◆ Exercise instructions
What is needed is an exact transcription of the line containing "Task: Rotate the page to the left" and every line after it through the end of the entries below, with no pictures.

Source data

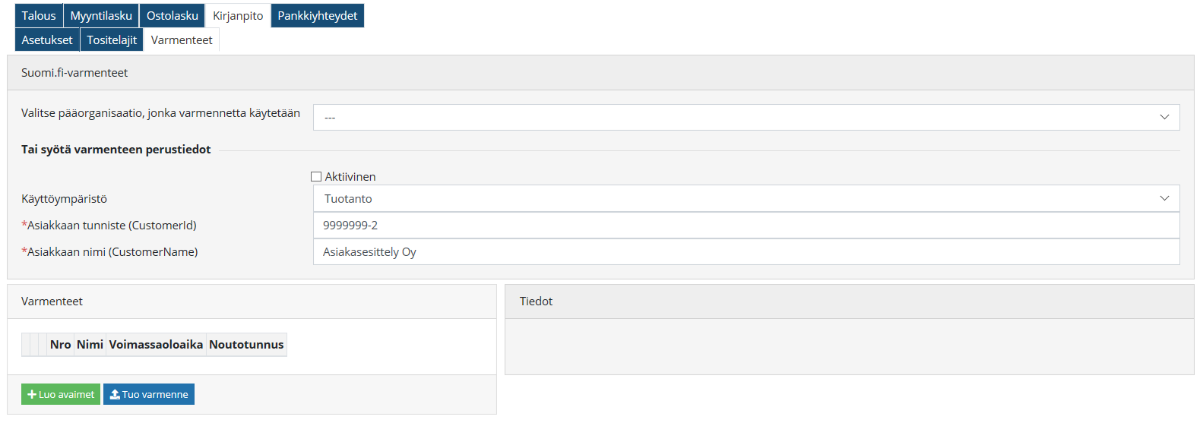This screenshot has width=1200, height=423.
Task: Enable the Aktiivinen checkbox
Action: (x=317, y=177)
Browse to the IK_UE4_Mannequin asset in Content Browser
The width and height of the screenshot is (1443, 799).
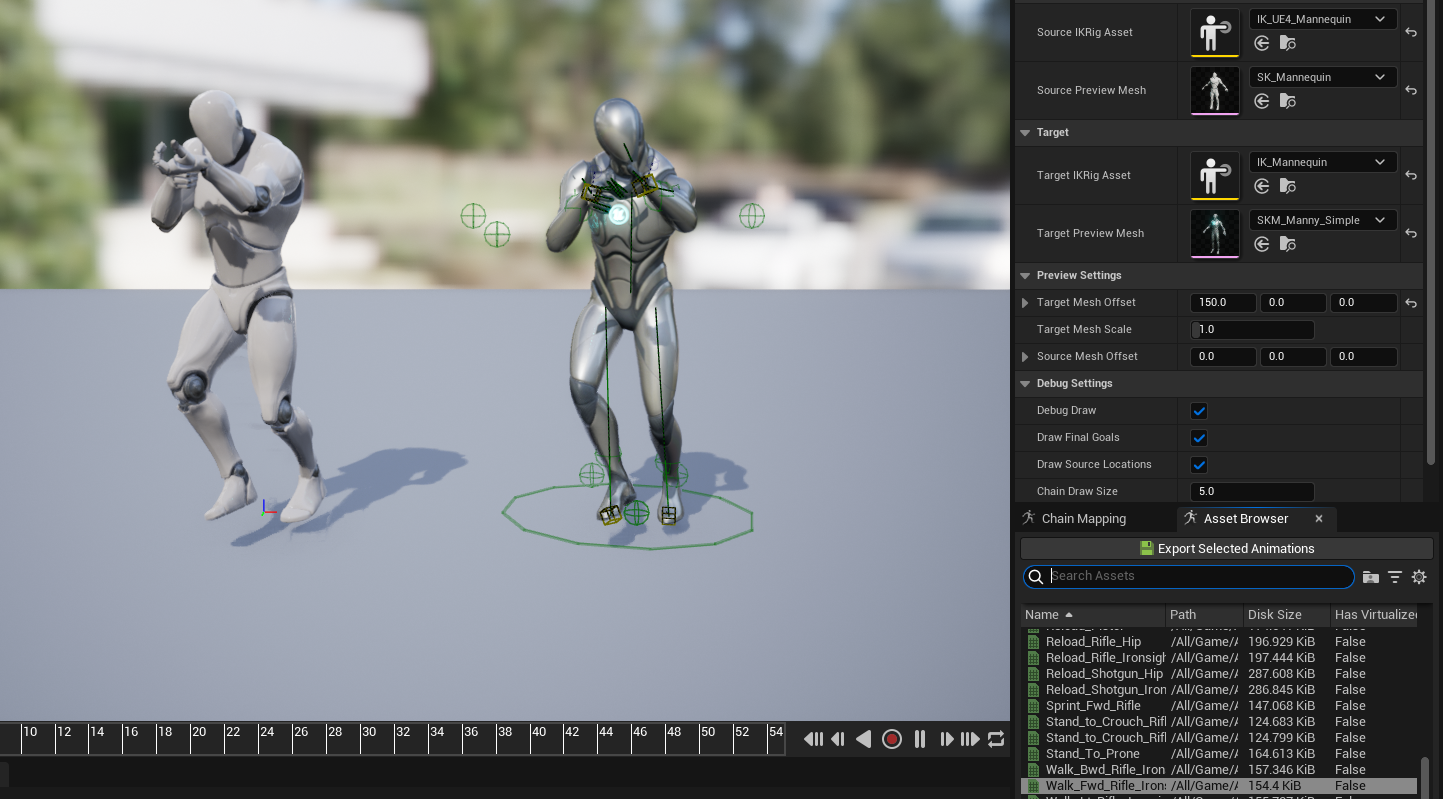pos(1287,43)
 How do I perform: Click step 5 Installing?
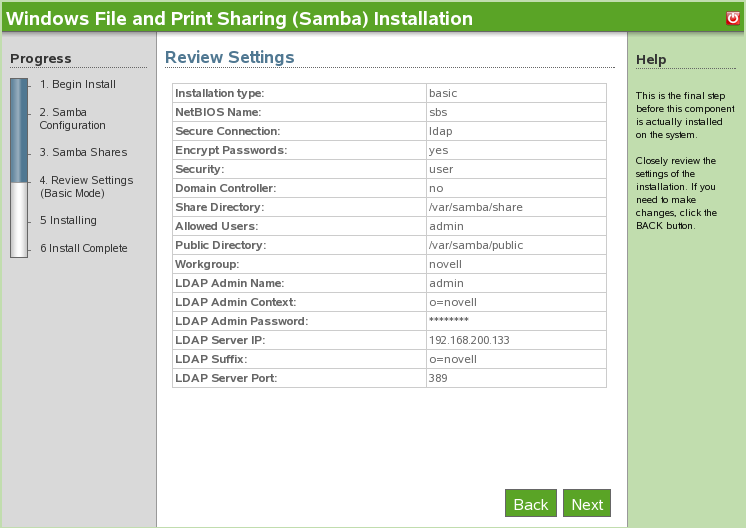point(68,221)
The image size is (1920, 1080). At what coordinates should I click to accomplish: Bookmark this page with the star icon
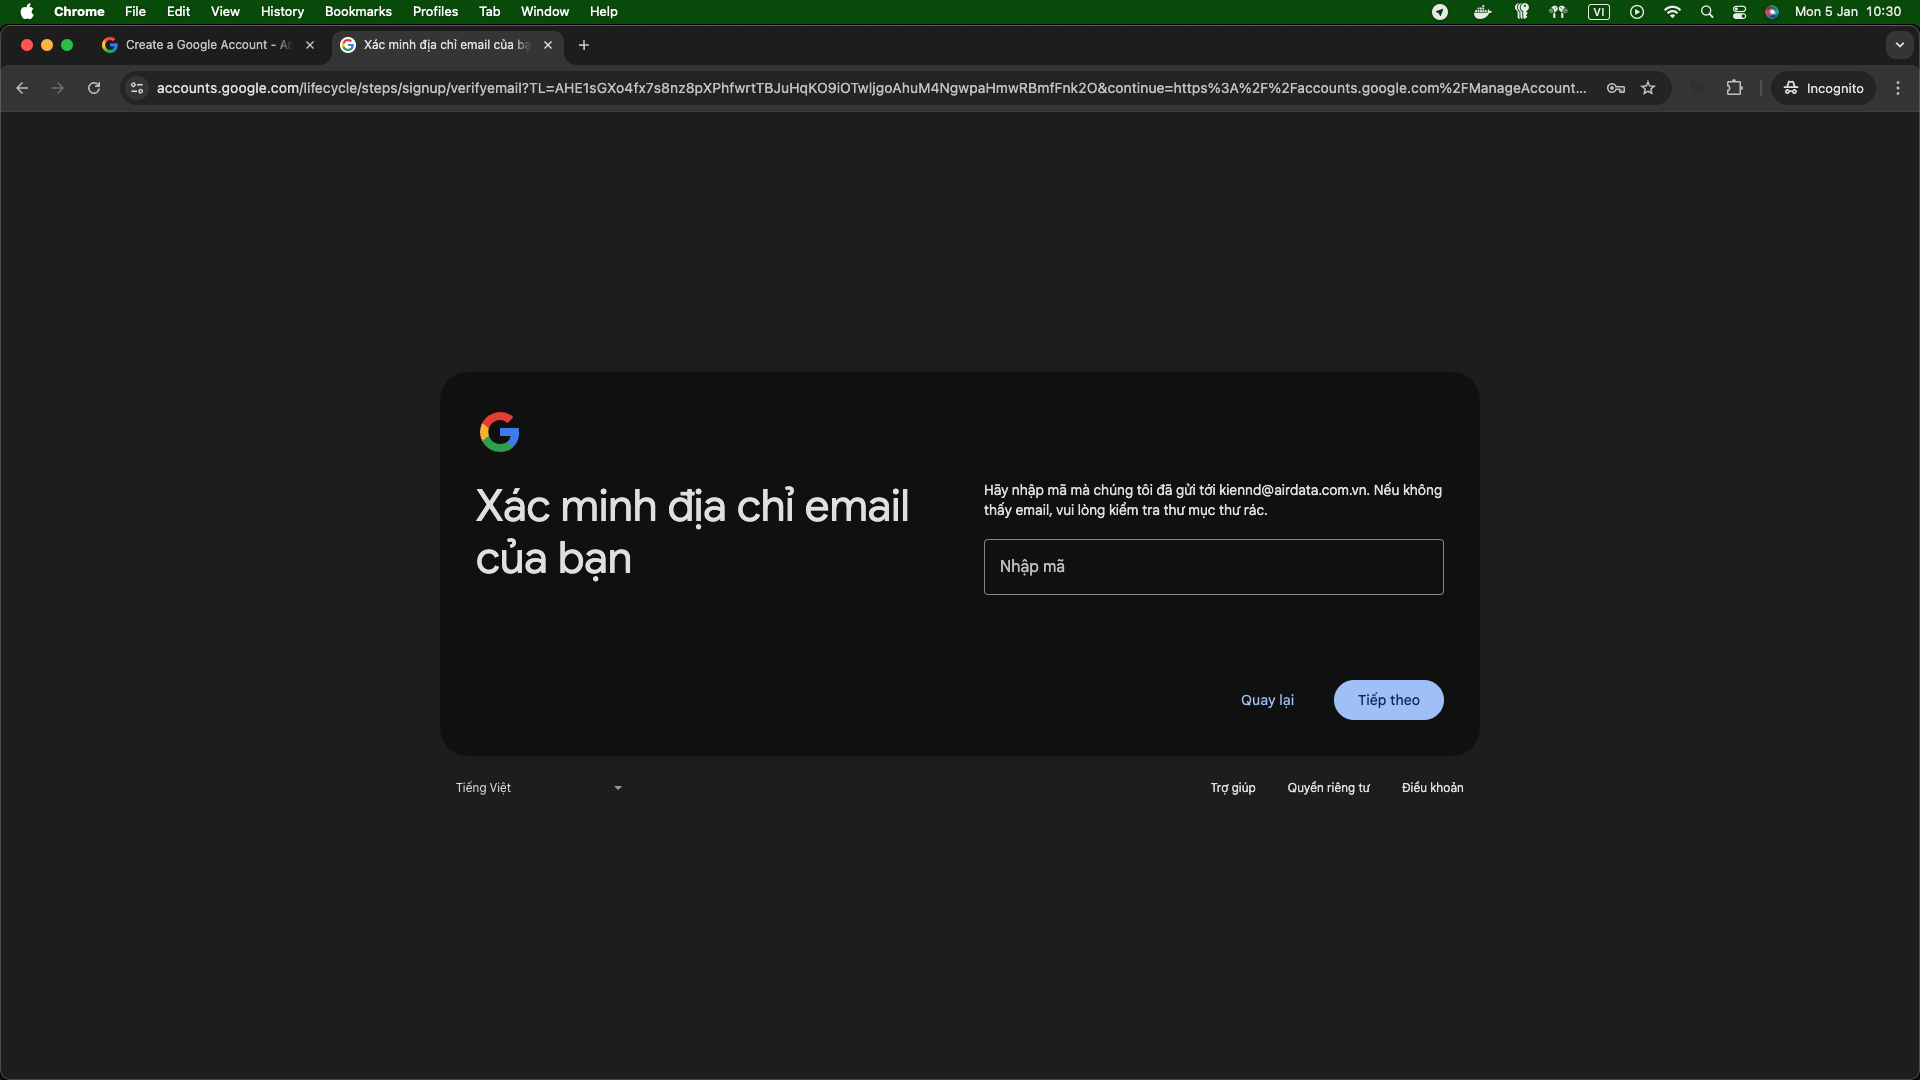(1648, 88)
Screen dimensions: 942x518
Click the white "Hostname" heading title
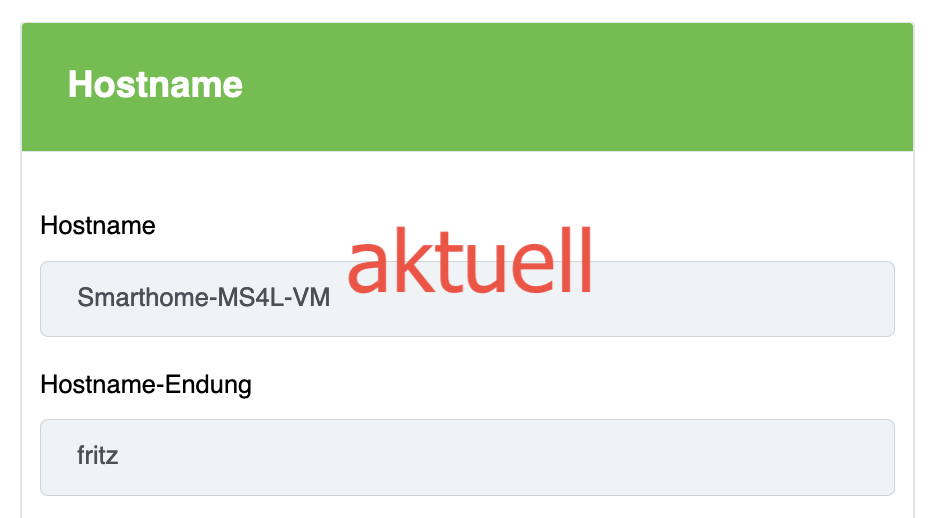tap(155, 85)
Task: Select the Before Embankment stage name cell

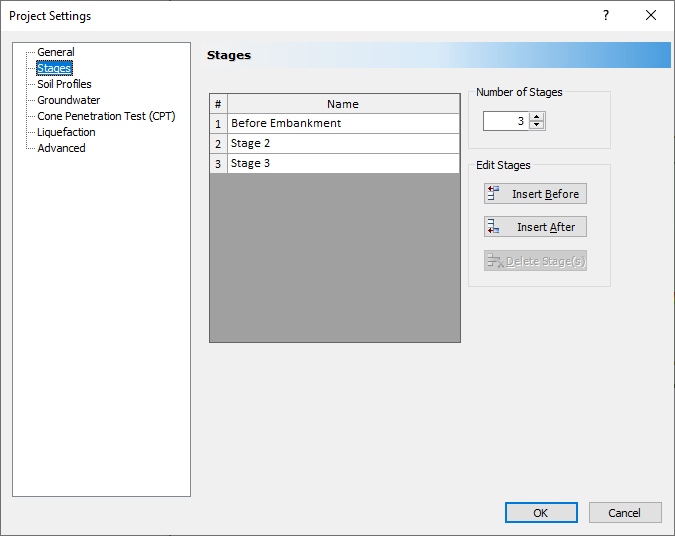Action: pyautogui.click(x=343, y=123)
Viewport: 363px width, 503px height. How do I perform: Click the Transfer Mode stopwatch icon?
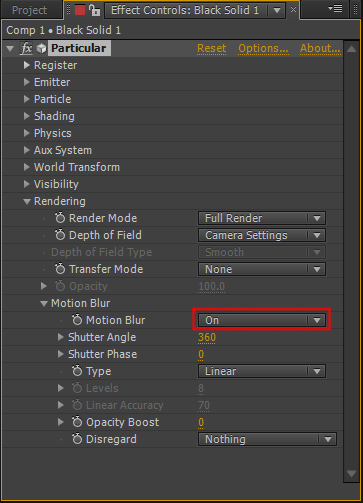(x=60, y=269)
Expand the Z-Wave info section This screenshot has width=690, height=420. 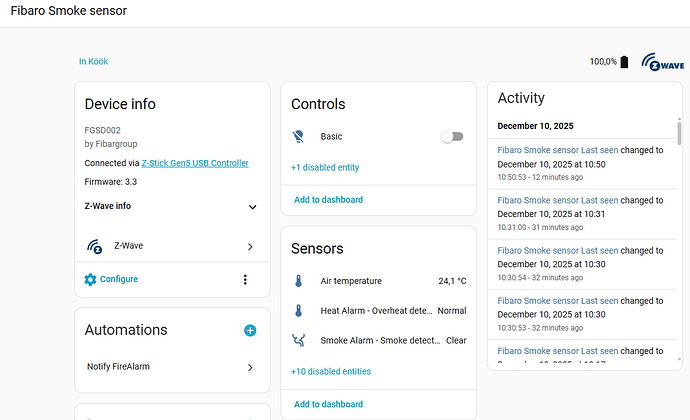click(252, 206)
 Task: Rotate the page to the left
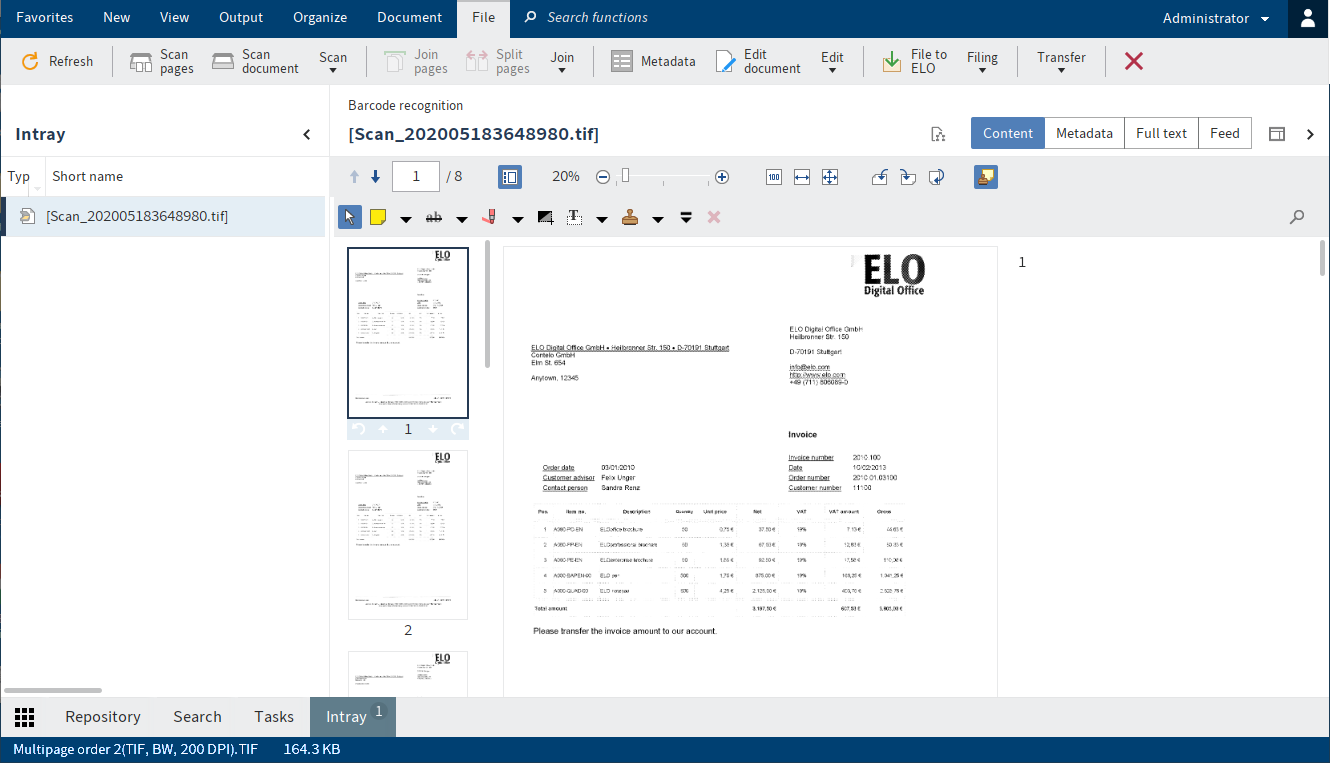[x=879, y=176]
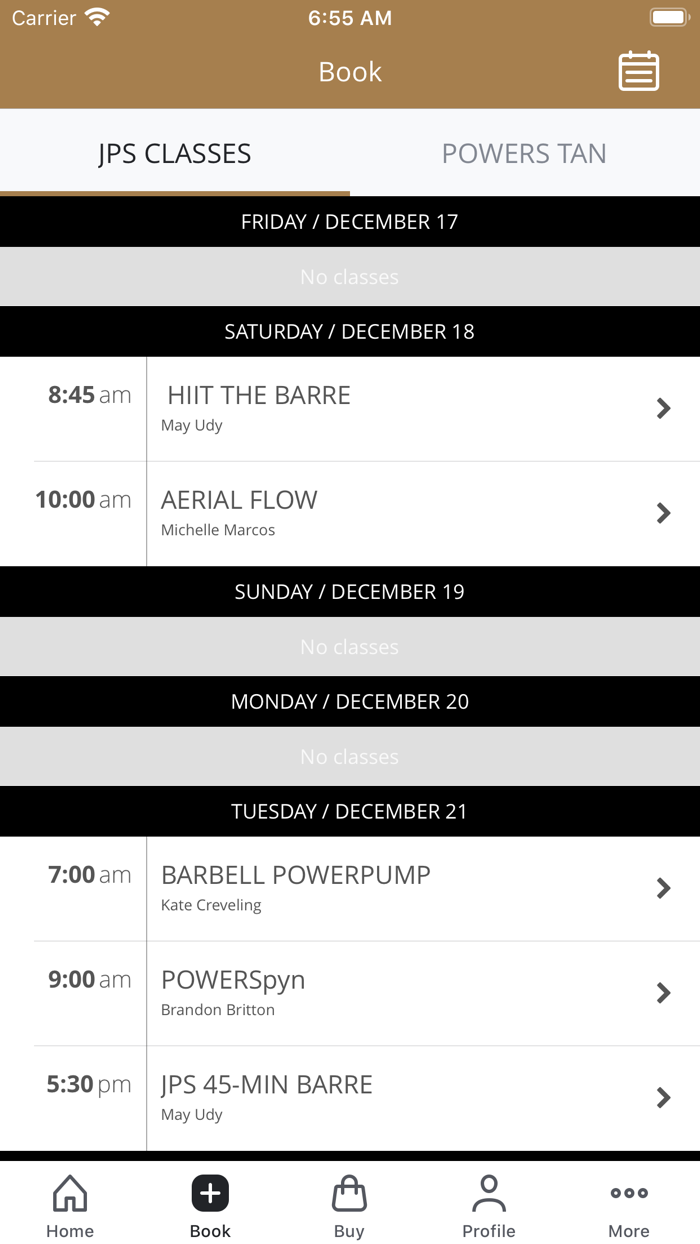Screen dimensions: 700x1244
Task: Select the AERIAL FLOW class title
Action: 239,500
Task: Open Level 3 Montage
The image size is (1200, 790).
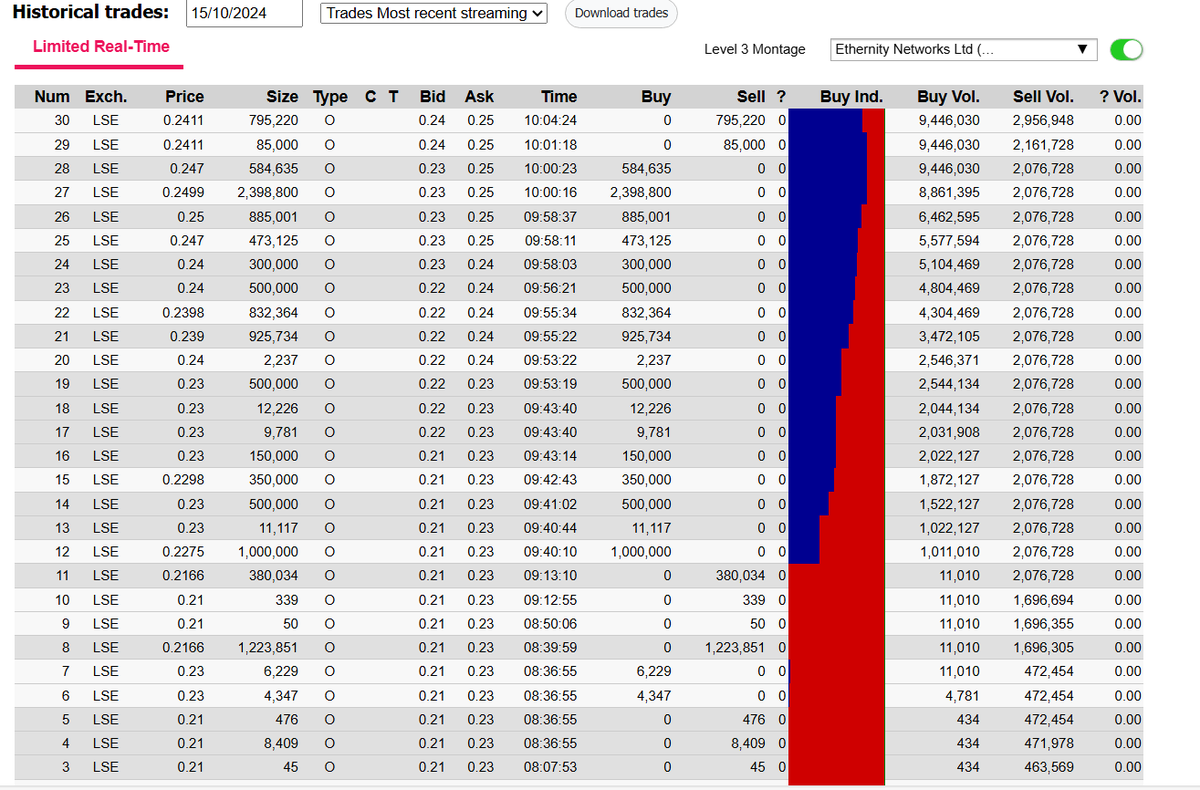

◆ Answer to the problem
 Task: Rotate the page to the left
[x=879, y=176]
Screen dimensions: 700x1244
Task: Select the AERIAL FLOW class title
Action: 239,500
Task: Open Level 3 Montage
The image size is (1200, 790).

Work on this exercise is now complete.